## Work instruction
Type again, exactly, the lines below from the start through the line that includes "Click the dumbbell".

▼▼▼

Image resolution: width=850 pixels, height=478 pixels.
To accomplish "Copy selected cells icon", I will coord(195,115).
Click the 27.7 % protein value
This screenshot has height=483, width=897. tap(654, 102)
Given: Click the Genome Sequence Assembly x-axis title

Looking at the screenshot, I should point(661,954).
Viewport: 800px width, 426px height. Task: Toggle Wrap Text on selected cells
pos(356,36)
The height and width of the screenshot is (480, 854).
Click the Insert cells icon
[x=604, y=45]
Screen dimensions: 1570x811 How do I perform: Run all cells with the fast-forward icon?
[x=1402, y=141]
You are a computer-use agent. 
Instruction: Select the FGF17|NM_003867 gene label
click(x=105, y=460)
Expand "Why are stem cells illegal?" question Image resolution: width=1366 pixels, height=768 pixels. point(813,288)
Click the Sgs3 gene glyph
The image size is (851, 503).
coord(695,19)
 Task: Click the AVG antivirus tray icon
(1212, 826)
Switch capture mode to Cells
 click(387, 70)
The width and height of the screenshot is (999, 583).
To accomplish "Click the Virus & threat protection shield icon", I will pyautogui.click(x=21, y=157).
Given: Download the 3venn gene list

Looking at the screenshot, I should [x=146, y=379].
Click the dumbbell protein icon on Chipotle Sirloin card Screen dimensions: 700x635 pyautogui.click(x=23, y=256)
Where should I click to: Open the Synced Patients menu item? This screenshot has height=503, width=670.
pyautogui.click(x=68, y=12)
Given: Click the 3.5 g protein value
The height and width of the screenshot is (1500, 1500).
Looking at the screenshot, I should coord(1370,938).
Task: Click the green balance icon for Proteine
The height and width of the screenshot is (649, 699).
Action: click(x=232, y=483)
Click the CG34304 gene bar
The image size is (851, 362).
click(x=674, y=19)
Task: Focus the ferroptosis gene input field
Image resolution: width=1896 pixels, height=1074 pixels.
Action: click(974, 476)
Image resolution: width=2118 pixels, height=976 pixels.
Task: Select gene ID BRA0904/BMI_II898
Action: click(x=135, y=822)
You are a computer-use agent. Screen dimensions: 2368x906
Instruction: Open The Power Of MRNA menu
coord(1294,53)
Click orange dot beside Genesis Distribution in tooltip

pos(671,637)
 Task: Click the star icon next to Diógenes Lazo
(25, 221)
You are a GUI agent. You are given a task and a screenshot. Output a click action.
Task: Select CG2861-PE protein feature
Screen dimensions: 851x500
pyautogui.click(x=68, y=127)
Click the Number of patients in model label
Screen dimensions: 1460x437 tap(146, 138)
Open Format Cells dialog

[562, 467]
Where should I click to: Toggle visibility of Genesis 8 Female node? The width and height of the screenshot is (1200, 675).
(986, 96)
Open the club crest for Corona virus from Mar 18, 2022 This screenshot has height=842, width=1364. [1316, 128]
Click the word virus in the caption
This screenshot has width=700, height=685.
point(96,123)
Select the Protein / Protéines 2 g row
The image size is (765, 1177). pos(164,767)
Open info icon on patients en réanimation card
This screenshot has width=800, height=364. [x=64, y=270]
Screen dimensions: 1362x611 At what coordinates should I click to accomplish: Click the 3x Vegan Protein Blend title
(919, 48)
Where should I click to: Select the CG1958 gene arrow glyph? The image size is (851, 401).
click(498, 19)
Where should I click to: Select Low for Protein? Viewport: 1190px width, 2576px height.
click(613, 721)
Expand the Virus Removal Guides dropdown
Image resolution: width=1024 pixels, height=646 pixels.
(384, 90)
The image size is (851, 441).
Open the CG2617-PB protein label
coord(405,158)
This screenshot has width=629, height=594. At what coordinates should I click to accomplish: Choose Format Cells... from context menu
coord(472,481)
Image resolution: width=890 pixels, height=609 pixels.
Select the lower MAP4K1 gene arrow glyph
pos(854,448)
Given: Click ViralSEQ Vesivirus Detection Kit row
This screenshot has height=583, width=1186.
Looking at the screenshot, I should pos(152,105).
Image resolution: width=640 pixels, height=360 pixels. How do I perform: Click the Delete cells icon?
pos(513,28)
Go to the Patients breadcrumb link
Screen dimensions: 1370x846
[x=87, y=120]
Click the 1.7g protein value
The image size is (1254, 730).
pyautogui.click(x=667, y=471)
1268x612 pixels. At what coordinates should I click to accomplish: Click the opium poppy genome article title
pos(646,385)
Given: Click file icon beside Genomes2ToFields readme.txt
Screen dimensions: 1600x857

▲▲▲

## Solution to this task
Image resolution: width=850 pixels, height=478 pixels.
To accomplish "Copy selected cells icon", I will coord(195,115).
Click the 27.7 % protein value
This screenshot has height=483, width=897. tap(654, 102)
Given: Click the Genome Sequence Assembly x-axis title

Looking at the screenshot, I should point(661,954).
Viewport: 800px width, 426px height. Task: Toggle Wrap Text on selected cells
pos(356,36)
The height and width of the screenshot is (480, 854).
Click the Insert cells icon
[x=604, y=45]
Screen dimensions: 1570x811 How do I perform: Run all cells with the fast-forward icon?
[x=1402, y=141]
You are a computer-use agent. 
Instruction: Select the FGF17|NM_003867 gene label
click(x=105, y=460)
Expand "Why are stem cells illegal?" question Image resolution: width=1366 pixels, height=768 pixels. point(813,288)
Click the Sgs3 gene glyph
The image size is (851, 503).
coord(695,19)
 Task: Click the AVG antivirus tray icon
(1212, 826)
Switch capture mode to Cells
 click(387, 70)
The width and height of the screenshot is (999, 583).
To accomplish "Click the Virus & threat protection shield icon", I will pyautogui.click(x=21, y=157).
Given: Download the 3venn gene list

Looking at the screenshot, I should [x=146, y=379].
Click the dumbbell protein icon on Chipotle Sirloin card Screen dimensions: 700x635 pyautogui.click(x=23, y=256)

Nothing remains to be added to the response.